Senate Minority Leader Charles E. Schumer (D-N.Y.) also spoke Sunday appearing to acknowledge that $600 isn’t enough for many people to pay one month’s rent let alone survive a pandemic without sufficient wages.
From the Post:
Schumer then took to the floor, calling the aid package insufficient but heralding it as a critical measure to “give the new president a boost, a head start, as he prepared to right our ailing economy.”
The House and Senate on Sunday night approved a one-day extension of government funding to allow the final bill text on the relief package to be written. President Trump signed the stopgap measure, preventing a government shutdown.
The legislation includes stimulus checks for millions of Americans of up to $600 per person. The size of that benefit would be reduced for people who earned more than $75,000 in 2019 and disappear altogether for those who earned more than $99,000. The stimulus checks would provide $600 per adult and child, meaning a family of four would receive $2,400 up to a certain income.
Congress would also extend federal unemployment benefits of up to $300 per week, which could start as early as Dec. 27.
Schumer described the package as “just a first step.”
“This is an emergency, we need a second bill to continue dealing with the emergency and to start stimulating our economy so we get back to where we were and that will be job number one in the new Biden administration,” he said.
The bill is expected to be passed by the Senate and the House by the end of the day, according to the Washington Post.
According to CBS News, before last-minute negotiations ensured that people would get some kind of money deposited into their accounts, it was unclear whether the new relief bill would include a second round of stimulus checks at all.

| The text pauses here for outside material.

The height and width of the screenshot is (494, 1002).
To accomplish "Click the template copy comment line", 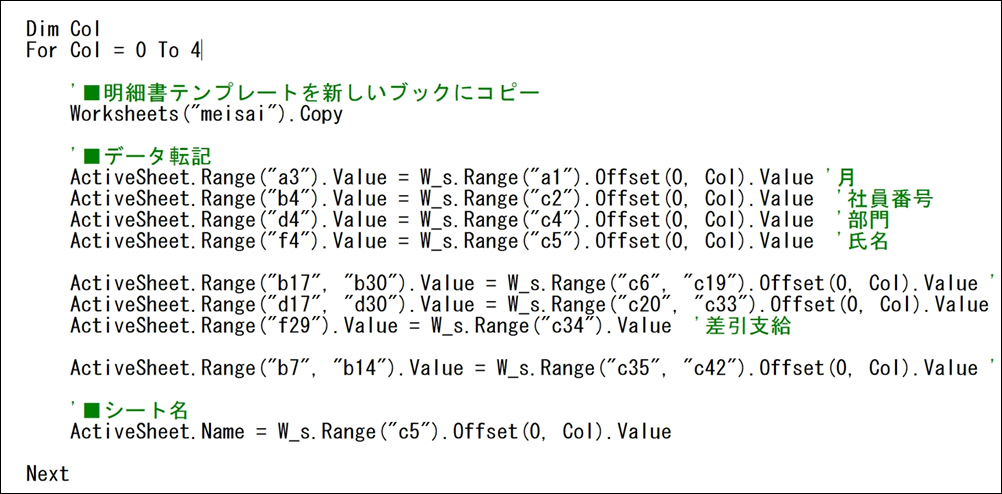I will 305,93.
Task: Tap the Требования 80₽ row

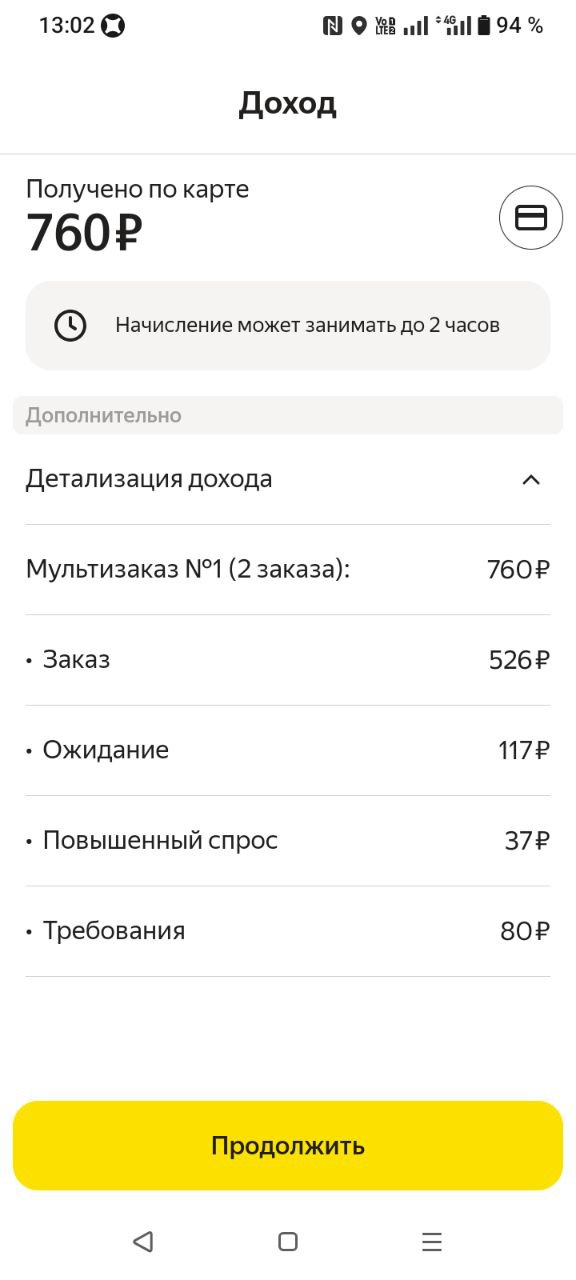Action: point(288,931)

Now it appears that “something is better than nothing” is the general attitude.
“While the deal is months late and will likely fall short of what is needed to prevent a rough winter, it’s better than nothing,” Gregory Daco, chief U.S. economist at Oxford Economics, wrote in a research note Sunday, CBS reports. “It will help buffer the current economic slowdown and provide increased dynamism to the economy during the initial vaccine rollout phase.”
Business Insider reports that a group of 17 Democrats recently signed a letter to congressional leadership pushing for $2,000 stimulus checks to be included in the relief package. On Friday, Democratic Rep. Ayanna Pressley said on MSNBC that “at this point, these are not even stimulus checks. These are survival checks.”
It has also been reported that Donald Trump’s aides stopped him from publicly pushing for $2,000 checks, but The Root’s Stephen Crockett already explained why that’s likely a bunch of bullshit.